2015: The HSR Year in Review
Compared to the last ten years or so, 2015 has been a relatively quiet year for California high speed rail. But that’s only relative, as a lot has taken place on a project that continues to make significant progress. Some highlights of 2015:
• HSR construction finally begins. Nearly a year ago the formal groundbreaking ceremony was held in Fresno. Last summer, the first visible piece of new infrastructure began with the Fresno River viaduct. And now construction updates are coming almost every day from the Fresno area, with construction further to the south to begin in the very near future. After all the arguments, fights, battles, and controversies, it was a relief to finally see steel in the ground.
• Full funding remains uncertain. While there was significant progress on HSR construction, there was hardly any on identifying new sources of funding. The big battles over how to use the cap-and-trade funds have been resolved, for now. It’s unclear what if anything will appear on the 2016 ballot that would affect HSR. And unless Democrats retake Congress in 2016, federal funding is unlikely for the near future as well. At the same time, Republican efforts in Sacramento and Washington, DC to defund HSR went nowhere. The private sector still hasn’t delivered any firm funding commitments, but then nobody expected they would do so at this early stage anyway. I’d love to see some real movement on this in 2016 but as of right now, I’m doubtful.
• China steps up to fund Vegas HSR. The September announcement that China intends to fund construction of the Xpress West high speed rail project from Victorville to Las Vegas was what Joe Biden would call a BFD. China is beginning a significant commitment to HSR infrastructure in North America with this deal, and it may well portend a future deal to help fund California HSR as well – especially since China seems particularly interested in extending service from Victorville to downtown LA via Palmdale. Japan is also interested in a similar deal for California HSR, and while I don’t expect any news on this front in 2016, I suspect that the coming year will see more behind the scenes discussions with both countries.

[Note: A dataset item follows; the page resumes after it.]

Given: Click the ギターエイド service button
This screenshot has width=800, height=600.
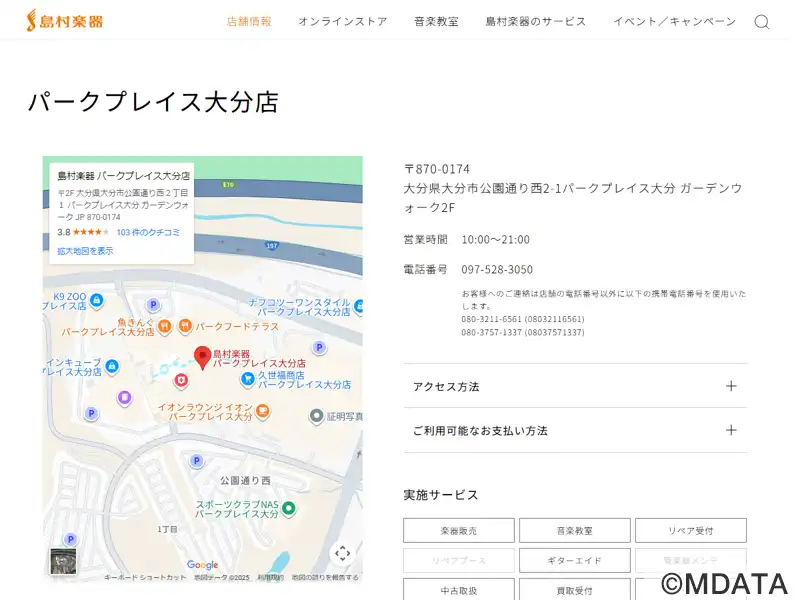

• The debate heats up over the Palmdale-Burbank route. Back in 2009 and 2010 most of the discussion about California HSR involved contentious arguments over where to put the tracks. Since Jerry Brown took office, most of those discussions have been defused or deferred. But one of them is still going hot and strong, and that’s the debate about where to build the tracks to connect Palmdale to Burbank. Santa Clarita leaders still don’t want the tracks coming through their city, and prefer a tunnel under the San Gabriel Mountains. Many residents in Pacoima, Sylmar, and San Fernando share that view. Residents of the areas where the southern portal of the tunnel would be, particularly in Sunland-Tujunga, are not so keen on a tunnel and would prefer the Highway 14 alignment remain in place. The California High Speed Rail Authority is dutifully studying both options, and cost will be an important factor. This issue will stay hot in 2016.

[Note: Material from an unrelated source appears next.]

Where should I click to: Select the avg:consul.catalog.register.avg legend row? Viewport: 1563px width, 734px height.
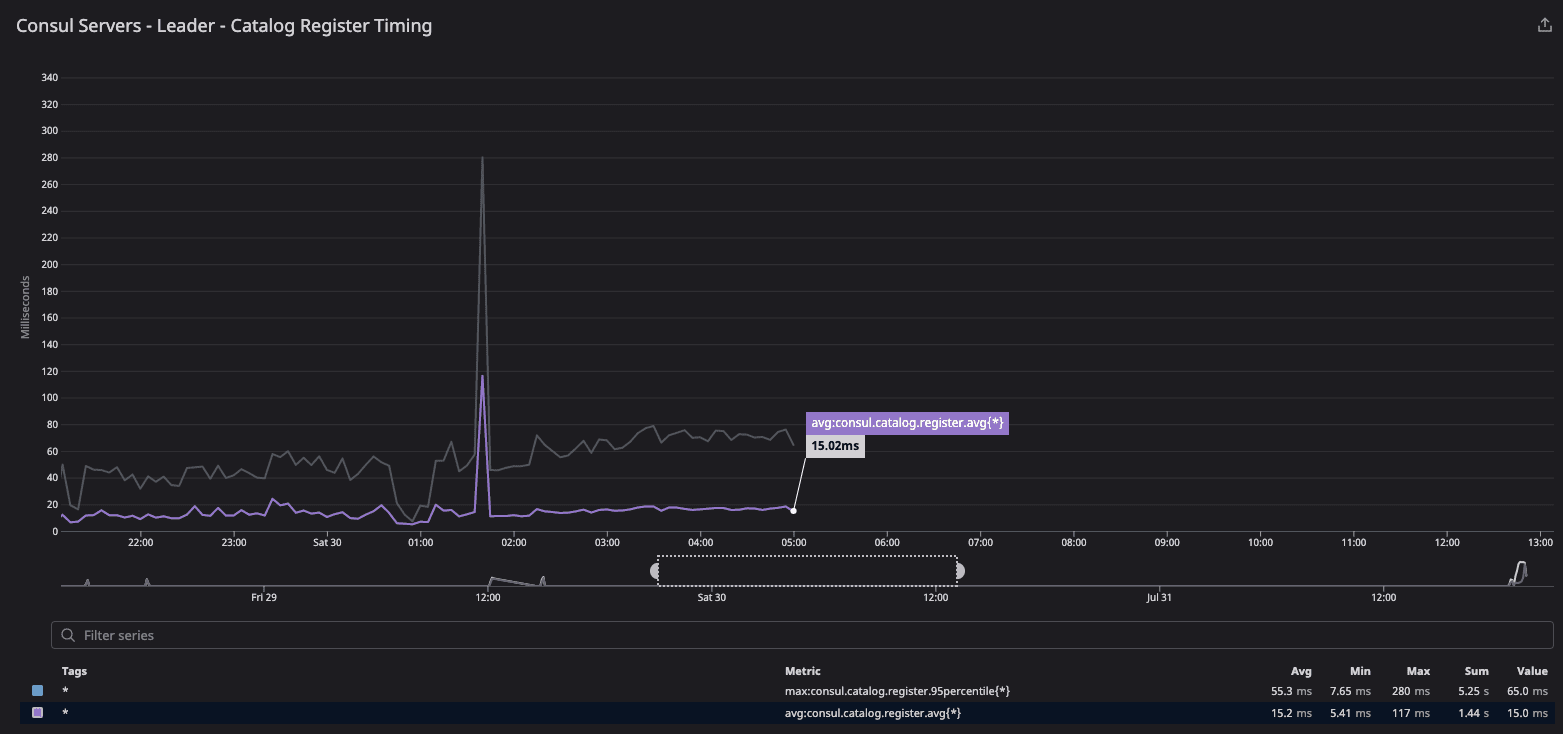(x=873, y=713)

• HSR gets caught up in the water wars. Republicans, always seeking a new way to attack HSR, proposed stealing HSR funding and using it to build more dams. This idea was widely condemned as a false choice, especially given the fact that California’s water woes are caused in part by rising CO2 emissions, an issue HSR would help solve. As El Niño prepares to drench the Golden State in the new year, drought concerns are easing a bit, but four long dry years seems to have finally convinced Californians that the big droughts of the late 1970s and late 1980s were no fluke, and that it’s time to get serious about protecting California’s climate – including through green infrastructure like HSR.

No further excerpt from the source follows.